This document describes:
- The test pyramid Crewli uses, and what each tier is for
- When to use which tier (decision tree)
- Mock-vs-real-backend rules
- Visual baseline workflow
- CI integration status
- Conventions and anti-patterns
- Vuetify-during-PrimeVue-migration: the temporary state in test infra
- Host setup requirements
- Deferred work (BACKLOG references)
1. Test pyramid and scope per layer
Crewli runs five test tiers in the SPA. Each has a narrow purpose; overlap is wasted work, gaps are silent risk. Pick the tier whose purpose matches what you're actually verifying.
Tier 1 — Unit (Vitest + happy-dom)
Run via: pnpm test (filtered by tests/unit/**)
Environment: Node + happy-dom, single module graph
Cost: ~20 ms per test
For: Pure logic, schema parsing, store reducers, isolated composable
behaviour. No DOM. Fastest tier; safe for pre-commit if we ever add it.
Tier 2 — Component (Playwright Component Testing)
Run via: pnpm test:component
Environment: Real Chromium via @playwright/experimental-ct-vue
Cost: ~300 ms per test (incl. Chromium reuse)
For: Single-component verification. DOM rendering, click/keyboard,
prop propagation, slot rendering, CSS resolution. Mocks API at axios
layer. Provider stack (Vuetify [TEMP], Pinia, TanStack Query, Router) is
wired in apps/app/playwright/index.ts's beforeMount hook.
Tier 3 — Integration (Playwright CT, multi-component)
Run via: Same pnpm test:component runner; placement convention
distinguishes integration from single-component.
Cost: ~500 ms per test
For: Page-level mounting with mocked API responses. Tests
cross-component coordination (drag from Wachtrij → canvas, popover
→ mutation flow). Same provider stack as Tier 2.
Tier 4 — Visual regression (Playwright CT, @visual tag)
Run via: pnpm test:visual (verify), pnpm test:visual:update
(regenerate baselines)
Environment: Real Chromium driving the canonical prototype HTML
served by a tiny static-server fixture (tests/playwright-ct/visual/ static-server.mjs).
Cost: ~1.2 s per test
For: Pixel baselines against canonical visual sources. The
prototype HTML at resources/Crewli - Artist Timetable Management/ crewli-timetable.html is the source of truth for Artist Management
surfaces. F4 (component migration) extends visual coverage to live
SPA components against the prototype.
Tier 5 — E2E (Playwright)
Run via: pnpm test:e2e
Environment: Real Laravel test server (php artisan serve --port= 8001, DB crewli_test) + real Chromium browser context.
Cost: ~5 s for the suite (includes migrate:fresh + seed)
For: Contract verification end-to-end. Real network, real auth,
real DB transactions. Currently only the 409-conflict optimistic-
locking contract test (TEST-CONTRACT-001). Add tests sparingly — this
is the most expensive tier.
2. When to use what — decision tree
First match wins — stop at the first YES.

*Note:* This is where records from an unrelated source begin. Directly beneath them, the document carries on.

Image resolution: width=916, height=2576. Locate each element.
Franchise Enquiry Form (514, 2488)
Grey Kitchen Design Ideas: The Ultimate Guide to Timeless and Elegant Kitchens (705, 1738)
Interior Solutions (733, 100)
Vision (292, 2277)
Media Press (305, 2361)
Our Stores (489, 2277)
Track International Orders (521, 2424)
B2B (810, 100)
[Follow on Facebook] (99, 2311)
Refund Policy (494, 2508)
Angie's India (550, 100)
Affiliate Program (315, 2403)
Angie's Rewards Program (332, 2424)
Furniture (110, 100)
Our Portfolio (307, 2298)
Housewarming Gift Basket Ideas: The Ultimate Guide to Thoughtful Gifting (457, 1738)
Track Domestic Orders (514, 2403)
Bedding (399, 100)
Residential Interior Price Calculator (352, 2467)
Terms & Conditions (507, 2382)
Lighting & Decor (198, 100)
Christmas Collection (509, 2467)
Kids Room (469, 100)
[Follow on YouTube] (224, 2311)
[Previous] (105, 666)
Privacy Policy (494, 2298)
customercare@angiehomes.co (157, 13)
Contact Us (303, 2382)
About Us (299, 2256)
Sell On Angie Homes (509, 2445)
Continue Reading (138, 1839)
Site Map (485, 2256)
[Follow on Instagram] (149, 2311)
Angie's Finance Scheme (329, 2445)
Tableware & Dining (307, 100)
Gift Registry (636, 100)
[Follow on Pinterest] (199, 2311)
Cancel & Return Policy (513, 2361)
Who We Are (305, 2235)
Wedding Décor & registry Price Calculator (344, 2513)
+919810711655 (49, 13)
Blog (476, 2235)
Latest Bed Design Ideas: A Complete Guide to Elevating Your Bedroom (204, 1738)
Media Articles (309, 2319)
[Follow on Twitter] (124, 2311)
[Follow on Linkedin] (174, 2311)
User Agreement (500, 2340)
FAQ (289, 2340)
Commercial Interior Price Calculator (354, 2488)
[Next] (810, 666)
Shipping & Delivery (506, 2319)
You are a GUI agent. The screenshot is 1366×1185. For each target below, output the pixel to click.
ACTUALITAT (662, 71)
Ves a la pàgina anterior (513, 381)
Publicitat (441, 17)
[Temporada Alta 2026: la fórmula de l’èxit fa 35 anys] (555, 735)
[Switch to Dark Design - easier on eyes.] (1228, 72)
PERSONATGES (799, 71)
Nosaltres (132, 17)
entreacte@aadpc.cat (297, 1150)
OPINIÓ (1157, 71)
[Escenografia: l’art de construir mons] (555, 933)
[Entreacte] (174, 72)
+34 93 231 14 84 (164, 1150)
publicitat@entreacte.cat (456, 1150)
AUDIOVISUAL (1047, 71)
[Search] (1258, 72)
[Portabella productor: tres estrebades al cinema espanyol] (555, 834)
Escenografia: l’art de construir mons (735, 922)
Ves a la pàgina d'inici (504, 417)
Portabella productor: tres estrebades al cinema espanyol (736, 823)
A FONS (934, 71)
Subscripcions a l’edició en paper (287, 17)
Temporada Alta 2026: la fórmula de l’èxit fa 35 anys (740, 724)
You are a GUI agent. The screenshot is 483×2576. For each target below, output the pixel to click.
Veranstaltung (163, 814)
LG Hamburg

Is the thing under test pure logic with no DOM?
└─ YES → Unit (Vitest + happy-dom)
Is it a single component? (props, events, slots, CSS, keyboard)
└─ YES → Component (Playwright CT)
Is it cross-component coordination, but no real backend?
└─ YES → Integration (Playwright CT)
Is it a contract between SPA and backend (request/response shape)?
└─ YES → E2E (Playwright + Laravel)
Is it visual fidelity to a canonical baseline?
└─ YES → Visual (Playwright CT, @visual tag)
Don't pick by speed. Pick by what you're verifying. A unit test that mocks the backend cannot catch a contract-drift bug; an e2e test for pure logic is wasted CI time.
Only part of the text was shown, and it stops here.